Driven away by the economic crisis, Haitian immigrants who came to Brazil to try to rebuild their lives after the 2010 earthquake that affected their country are now leaving Brazil.

They are leaving by the same door used to enter cities like São Paulo and Curitiba: the main highways, through which thousands of immigrants came after they had crossed the border into Brazil in the state of Acre. Since the beginning of the decade, some 45,000 Haitian immigrants have come to Brazil.

They now pursue a new promising future on the other side of the Andes Mountains, in Chile, where the minimum wage surpasses the Brazilian one by some US$ 100.
It is the same strategy followed by Bolivian immigrants who are now returning to their country.

"I can no longer pay for rent, water and electric bills and send some money back to my family in Haiti. Things are not as they were when I first arrived here," says Haitian Jean Antonie Camille, 42, who left Cambé (PR) last week to try to start a new life in Chile.

The flow of immigrants can be measures at the ticket offices of the two companies that provide bus services from São Paulo to Santiago, Chile, every week. Employees of these companies say that the number of tickets sold has risen since the end of 2015.

Sometimes each bus carries some 20 immigrants. On other weeks, there are 15 - which does not necessarily mean that the same number of immigrants will in fact reach the Chilean territory, as it is easier to leave than it is to arrive.
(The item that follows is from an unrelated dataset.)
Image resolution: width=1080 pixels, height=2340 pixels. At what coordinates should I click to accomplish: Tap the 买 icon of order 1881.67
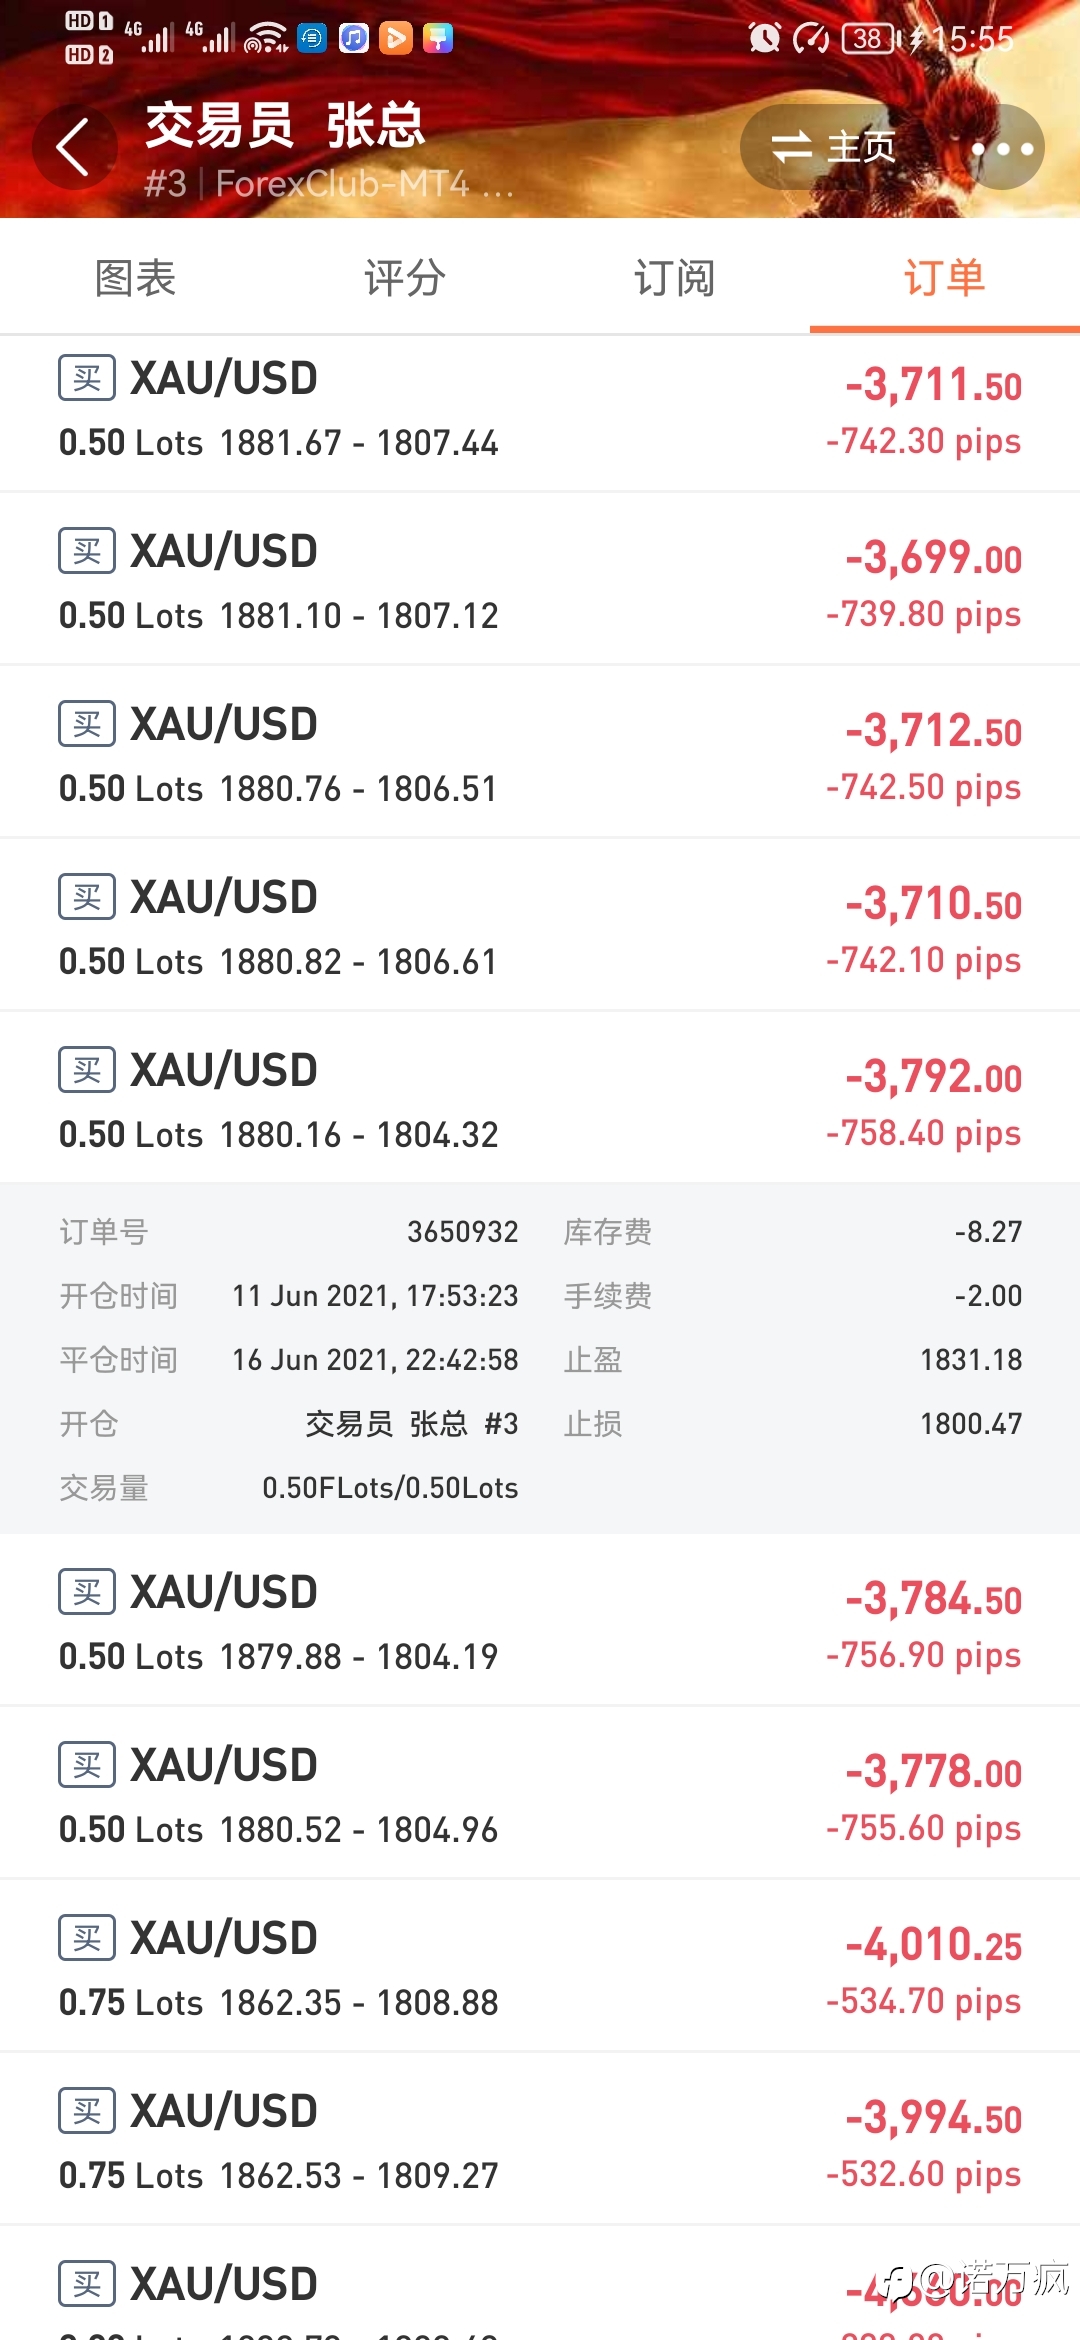pyautogui.click(x=87, y=378)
There aren't any official data, but nearly every week one immigrant is stopped and held at the border between Chile and Argentina. When that occurs, immigrants have to stay at the customhouse in the middle of the Andes, 3,200 meters above sea level, with nobody to count on and wait for the next bus or a ride to go back to Argentina.

MOVEMENT

This year, from January to the end of April, the Brazilian Federal Police registered 3,234 Haitian immigrants leaving the Brazilian territory. That is more than twice the number (1,372) that left the country in the same period in 2015.

To enter Chile, these immigrants have to leave Brazil with a two way ticket (each part of the trip costs between R$ 446 and R$ 460), the National Registry of Foreigners and an invitation letter from a Chilean resident - who is usually another Haitian.

That is the problem. "They started to make copies of the letter for many Haitians, and when the customs office noticed the strategy, it began to hold them," says driver Sérgio Fontoura, 38, who witnesses the Haitians' journeys every week.

In Santiago, the Haitian immigrants take the jobs that Chilean workers do not want any more. It is easy to find them working as gas station attendants or cleaning the streets in poor neighborhoods, such as Los Nogales, in the city's central region, one of the places they chose to settled down.

The Chilean government estimates that there are some 9,000 Haitians living in the country today. In Brazil, the number reaches 45,000.